Written request> Give the records from the line that contains "Teilen (297, 1468)" through the line that contains "Disclaimer (50, 588)" as a Markdown table with the columns Row and Line, one row per line, skipping any blank lines.

Information supplied>
▽

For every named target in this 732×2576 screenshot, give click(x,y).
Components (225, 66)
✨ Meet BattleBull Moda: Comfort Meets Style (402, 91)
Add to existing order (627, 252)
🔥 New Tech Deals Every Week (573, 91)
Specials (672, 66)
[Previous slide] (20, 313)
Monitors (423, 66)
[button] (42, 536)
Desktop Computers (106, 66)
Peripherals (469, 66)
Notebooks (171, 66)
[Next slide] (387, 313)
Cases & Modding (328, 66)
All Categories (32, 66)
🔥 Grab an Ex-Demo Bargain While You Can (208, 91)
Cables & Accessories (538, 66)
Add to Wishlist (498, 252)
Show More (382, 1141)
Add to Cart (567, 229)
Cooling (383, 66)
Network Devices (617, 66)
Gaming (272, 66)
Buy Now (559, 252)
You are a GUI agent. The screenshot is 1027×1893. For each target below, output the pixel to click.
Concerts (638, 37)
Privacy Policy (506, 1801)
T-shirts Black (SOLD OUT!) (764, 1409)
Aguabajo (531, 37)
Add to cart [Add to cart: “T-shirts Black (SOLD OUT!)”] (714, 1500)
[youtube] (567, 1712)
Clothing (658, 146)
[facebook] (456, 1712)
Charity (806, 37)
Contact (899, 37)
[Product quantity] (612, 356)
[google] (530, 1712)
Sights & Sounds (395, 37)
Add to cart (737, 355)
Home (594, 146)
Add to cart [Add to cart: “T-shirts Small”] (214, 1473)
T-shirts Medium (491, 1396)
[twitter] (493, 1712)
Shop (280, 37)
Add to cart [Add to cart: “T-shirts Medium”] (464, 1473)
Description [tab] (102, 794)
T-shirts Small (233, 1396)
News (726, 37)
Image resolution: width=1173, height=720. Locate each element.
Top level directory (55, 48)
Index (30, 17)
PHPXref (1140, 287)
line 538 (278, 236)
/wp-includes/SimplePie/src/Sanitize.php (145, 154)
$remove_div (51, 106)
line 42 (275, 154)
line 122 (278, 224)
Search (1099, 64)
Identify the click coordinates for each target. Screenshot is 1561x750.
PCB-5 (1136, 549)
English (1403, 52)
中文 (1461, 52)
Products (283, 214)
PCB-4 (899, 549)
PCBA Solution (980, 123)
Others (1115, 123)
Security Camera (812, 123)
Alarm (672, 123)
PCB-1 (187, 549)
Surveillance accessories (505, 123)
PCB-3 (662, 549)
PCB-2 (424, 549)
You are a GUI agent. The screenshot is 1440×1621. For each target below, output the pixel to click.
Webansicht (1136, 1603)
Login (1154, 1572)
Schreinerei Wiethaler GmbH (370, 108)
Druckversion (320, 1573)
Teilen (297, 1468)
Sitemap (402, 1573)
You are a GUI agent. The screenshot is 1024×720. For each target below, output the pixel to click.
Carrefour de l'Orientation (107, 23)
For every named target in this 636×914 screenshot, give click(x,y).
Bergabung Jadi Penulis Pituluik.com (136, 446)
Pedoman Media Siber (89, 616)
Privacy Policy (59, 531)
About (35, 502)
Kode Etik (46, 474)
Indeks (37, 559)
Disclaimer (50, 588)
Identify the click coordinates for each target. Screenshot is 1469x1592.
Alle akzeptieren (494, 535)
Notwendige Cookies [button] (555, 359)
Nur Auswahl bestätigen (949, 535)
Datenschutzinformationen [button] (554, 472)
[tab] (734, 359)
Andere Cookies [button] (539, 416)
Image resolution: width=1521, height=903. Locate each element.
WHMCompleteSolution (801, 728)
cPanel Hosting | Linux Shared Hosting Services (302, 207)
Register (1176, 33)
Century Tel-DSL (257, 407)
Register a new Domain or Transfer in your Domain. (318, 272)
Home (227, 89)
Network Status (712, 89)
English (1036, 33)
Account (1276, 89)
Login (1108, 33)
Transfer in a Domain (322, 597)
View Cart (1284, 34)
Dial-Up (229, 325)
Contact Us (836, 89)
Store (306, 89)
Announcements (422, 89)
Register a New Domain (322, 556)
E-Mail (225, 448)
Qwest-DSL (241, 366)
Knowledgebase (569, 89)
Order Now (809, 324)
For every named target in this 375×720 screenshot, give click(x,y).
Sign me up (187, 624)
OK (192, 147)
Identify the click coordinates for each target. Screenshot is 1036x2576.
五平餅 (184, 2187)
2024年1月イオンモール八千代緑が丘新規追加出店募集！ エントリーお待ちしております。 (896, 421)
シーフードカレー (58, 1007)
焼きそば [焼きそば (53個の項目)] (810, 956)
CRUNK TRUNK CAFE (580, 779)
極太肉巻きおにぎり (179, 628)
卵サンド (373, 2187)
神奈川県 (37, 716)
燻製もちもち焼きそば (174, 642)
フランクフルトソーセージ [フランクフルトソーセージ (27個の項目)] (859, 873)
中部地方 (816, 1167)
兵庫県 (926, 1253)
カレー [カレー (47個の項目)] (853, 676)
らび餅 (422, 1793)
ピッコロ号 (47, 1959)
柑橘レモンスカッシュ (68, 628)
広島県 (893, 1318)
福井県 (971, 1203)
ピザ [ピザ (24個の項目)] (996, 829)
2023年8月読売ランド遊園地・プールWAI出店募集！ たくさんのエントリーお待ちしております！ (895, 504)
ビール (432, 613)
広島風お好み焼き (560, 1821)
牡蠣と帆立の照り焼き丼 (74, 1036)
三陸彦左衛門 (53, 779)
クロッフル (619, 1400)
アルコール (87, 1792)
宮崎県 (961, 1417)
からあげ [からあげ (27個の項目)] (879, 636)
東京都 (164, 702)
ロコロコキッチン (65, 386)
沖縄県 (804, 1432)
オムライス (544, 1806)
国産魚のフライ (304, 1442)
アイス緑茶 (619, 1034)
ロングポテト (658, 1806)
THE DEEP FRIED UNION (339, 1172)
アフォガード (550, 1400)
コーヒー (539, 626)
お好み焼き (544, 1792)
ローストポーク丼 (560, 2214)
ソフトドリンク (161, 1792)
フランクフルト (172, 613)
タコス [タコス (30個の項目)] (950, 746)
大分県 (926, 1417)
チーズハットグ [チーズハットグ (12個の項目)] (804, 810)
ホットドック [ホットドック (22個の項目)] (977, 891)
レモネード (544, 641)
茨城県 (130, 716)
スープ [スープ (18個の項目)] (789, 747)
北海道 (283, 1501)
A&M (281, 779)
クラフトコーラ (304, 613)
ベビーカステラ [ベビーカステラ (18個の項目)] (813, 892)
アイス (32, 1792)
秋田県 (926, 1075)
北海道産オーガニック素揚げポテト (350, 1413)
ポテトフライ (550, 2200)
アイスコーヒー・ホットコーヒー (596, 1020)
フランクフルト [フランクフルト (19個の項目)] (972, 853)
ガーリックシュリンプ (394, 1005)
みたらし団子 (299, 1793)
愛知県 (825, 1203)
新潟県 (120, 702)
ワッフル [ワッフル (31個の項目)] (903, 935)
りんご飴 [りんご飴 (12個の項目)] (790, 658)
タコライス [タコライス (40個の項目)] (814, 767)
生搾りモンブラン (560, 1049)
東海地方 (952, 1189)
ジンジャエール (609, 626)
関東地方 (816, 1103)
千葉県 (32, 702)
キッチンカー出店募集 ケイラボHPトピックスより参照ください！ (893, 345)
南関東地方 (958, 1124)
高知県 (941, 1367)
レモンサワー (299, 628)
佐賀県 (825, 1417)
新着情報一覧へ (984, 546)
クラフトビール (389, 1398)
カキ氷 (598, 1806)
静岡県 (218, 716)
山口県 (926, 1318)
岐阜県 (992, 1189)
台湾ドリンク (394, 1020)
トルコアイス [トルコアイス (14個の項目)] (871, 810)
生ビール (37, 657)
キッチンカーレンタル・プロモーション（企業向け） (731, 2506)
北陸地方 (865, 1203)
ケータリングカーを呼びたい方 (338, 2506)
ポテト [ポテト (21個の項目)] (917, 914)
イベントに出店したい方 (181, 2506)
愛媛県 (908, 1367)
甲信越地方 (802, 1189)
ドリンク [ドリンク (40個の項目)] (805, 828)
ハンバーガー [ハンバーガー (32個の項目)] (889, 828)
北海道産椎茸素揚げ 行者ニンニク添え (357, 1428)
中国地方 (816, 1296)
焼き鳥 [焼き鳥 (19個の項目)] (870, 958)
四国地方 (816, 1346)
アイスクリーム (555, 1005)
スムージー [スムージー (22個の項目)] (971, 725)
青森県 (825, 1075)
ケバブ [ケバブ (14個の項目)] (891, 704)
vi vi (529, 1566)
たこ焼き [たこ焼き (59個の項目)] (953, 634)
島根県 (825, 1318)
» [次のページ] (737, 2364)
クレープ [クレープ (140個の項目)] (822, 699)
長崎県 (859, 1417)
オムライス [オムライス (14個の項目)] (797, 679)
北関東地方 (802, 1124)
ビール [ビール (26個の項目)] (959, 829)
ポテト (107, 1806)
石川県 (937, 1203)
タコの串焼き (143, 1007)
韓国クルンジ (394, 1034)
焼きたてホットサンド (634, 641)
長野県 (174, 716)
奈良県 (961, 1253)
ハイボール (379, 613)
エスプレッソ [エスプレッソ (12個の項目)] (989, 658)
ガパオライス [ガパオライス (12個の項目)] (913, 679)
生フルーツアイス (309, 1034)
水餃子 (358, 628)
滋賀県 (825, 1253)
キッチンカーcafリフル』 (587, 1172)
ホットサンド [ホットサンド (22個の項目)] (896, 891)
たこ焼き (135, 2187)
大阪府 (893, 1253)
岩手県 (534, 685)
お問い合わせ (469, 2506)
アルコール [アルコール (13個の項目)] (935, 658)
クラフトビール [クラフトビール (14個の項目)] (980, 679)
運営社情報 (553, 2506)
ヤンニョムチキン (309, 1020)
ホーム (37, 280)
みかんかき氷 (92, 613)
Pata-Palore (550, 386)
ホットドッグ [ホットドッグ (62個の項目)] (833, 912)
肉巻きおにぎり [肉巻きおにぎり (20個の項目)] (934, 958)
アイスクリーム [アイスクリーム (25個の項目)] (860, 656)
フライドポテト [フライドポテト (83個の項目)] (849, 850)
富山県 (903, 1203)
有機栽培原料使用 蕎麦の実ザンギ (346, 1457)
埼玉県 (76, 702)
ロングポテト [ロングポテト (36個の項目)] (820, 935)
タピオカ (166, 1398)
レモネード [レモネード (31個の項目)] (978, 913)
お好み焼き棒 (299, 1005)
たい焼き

△

Complete answer>
| Row | Line |
|---|---|
| 1 | Teilen (297, 1468) |
| 2 | Sitemap (402, 1573) |
| 3 | You are a GUI agent. The screenshot is 1024×720. For each target below, output the pixel to click. |
| 4 | Carrefour de l'Orientation (107, 23) |
| 5 | For every named target in this 636×914 screenshot, give click(x,y). |
| 6 | Bergabung Jadi Penulis Pituluik.com (136, 446) |
| 7 | Pedoman Media Siber (89, 616) |
| 8 | Privacy Policy (59, 531) |
| 9 | About (35, 502) |
| 10 | Kode Etik (46, 474) |
| 11 | Indeks (37, 559) |
| 12 | Disclaimer (50, 588) |